▶ Excerto da página
Mana Guta, lança "Libru Grande di Nhara Sakedu Volume I" e "Língua de Berço", pelas 18 horas de 27 de Março, dia da Mulher Cabo-Verdiana, na Biblioteca Nacional. Neste exclusivo ao Santiago Magazine, a escritora, que é professora de literatura, afirma que estamos perante uma data de celebração. "No Libru Grande di Nhara Sakedu, a figura é propositadamente feminina: por um lado, porque retomo a simbologia da mulher, duplo da terra, detentora do útero-chão de onde brotam todas as sementes, inclusive a masculina", explica.

Santiago Magazine - Acaba de marcar a apresentação pública do seu livro « Libru Grande di Nhara Sakedu Volume I» e «Língua de Berço», para esta terça-feira, 27 de Março, dia da Mulher Cabo-verdiana. Algum significado especial ?

Mana Guta - Sim. Porque um dos objetivos do livro é registar as memórias da sabedoria popular, que está ligada aos ciclos de vida e transmite uma forma diferente de educar : pelo afeto, mas através do desafio à inteligência. Educar é tarefa também do homem, mas, no caso do "Libru Grandi di Nhara Sakedu", a figura é propositadamente feminina: por um lado, porque retomo a simbologia da mulher, duplo da terra, detentora do útero-chão de onde brotam todas as sementes, inclusive a masculina.

Por outro lado, e para além do sentido poético, há razões práticas: esse pensar-saber filosófico e vivencial foi-nos transmitido por senhoras a quem era proibido aprender a ler e escrever. Urge, assim, registar, em nome delas, por justiça e em homenagem a elas, mas para o bem de todos nós.

▶ Exercícios
1. No excerto da página, Mana Guta diz que é urgente registar o saber transmitido pelas senhoras. Enumere todas as formas com que ela justifica esse registo na última frase.
2. Responda, com base no excerto da página:
(a) A que horas é o lançamento dos livros?
(b) Que profissão tem a escritora?
(c) A quem era proibido aprender a ler e escrever?
3. Prossiga a entrevista com Mana Guta a partir do ponto em que o excerto da página termina.
Os dados são material à parte, sem relação com o excerto da página.

▶ Dados extraídos
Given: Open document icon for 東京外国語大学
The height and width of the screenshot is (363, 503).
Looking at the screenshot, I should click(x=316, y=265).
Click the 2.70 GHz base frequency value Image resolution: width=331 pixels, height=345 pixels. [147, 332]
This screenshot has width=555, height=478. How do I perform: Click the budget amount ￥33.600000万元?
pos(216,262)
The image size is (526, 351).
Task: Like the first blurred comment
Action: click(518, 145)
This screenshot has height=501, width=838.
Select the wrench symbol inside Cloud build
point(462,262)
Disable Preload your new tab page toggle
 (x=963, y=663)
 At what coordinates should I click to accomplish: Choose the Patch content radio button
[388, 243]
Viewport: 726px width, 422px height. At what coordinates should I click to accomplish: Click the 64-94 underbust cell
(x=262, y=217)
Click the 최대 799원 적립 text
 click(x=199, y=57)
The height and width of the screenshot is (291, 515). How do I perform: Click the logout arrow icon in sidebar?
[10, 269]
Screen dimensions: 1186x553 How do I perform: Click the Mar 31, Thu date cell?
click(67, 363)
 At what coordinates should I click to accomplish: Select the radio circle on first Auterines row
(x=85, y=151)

▶ Respostas
1.
- em nome delas
- por justiça
- em homenagem a elas
- para o bem de todos nós

2.
(a) Às 18 horas.
(b) É professora de literatura.
(c) Às senhoras que transmitiram esse pensar-saber filosófico e vivencial.

3.
Já agora, o que é que significa para Mana Guta o dia da Mulher Cabo-verdiana ?

Um dia de celebração. Escolho a palavra celebrar, em vez de comemorar, porque não é um dia de festa. É um dia de reconhecimento e reflexão. Comemoramos, Com Gratidão, pois temos que reconhecer, com o Índice de Desenvolvimento Humano que Cabo Verde se orgulha de ter conquistado, que mulheres da minha geração são umas felizardas. Mas ainda vale a pena refletir, porque cada mulher enfrenta, no seu dia-a-dia, desafios enormes só por ser mulher e outros desafios iguais aos que o homem enfrenta. A mulher cabo-verdiana faz grandes sacrifícios pessoais, pela família e nas mais diversas esferas sociais, sem que isso tenha sequer visibilidade, quanto mais reconhecimento. Sacrifícios a que as pessoas estão tão acostumadas a ver como "o dever da mulher", mas que, afinal, não são. Alguma justiça precisa-se.

"As pessoas, homens e mulheres, precisam ser ensinadas a ouvir, a aprender e a falar sobre este assunto, com a mesma paciência e firmeza que o Estado ensinou, de 1975 ao presente, a importância das vacinas, da amamentação, das meninas frequentarem as escolas, do cuidado pré-natal e planeamento familiar, da educação ambiental, da tolerância, do amor patriótico.

O movimento feminista está na moda hoje em dia. Muitas discussões sobre a mulher, os seus direitos, a questão do género… enfim! Enquanto escritora, académica, mulher, mãe, esposa, como é que vê este movimento todo?"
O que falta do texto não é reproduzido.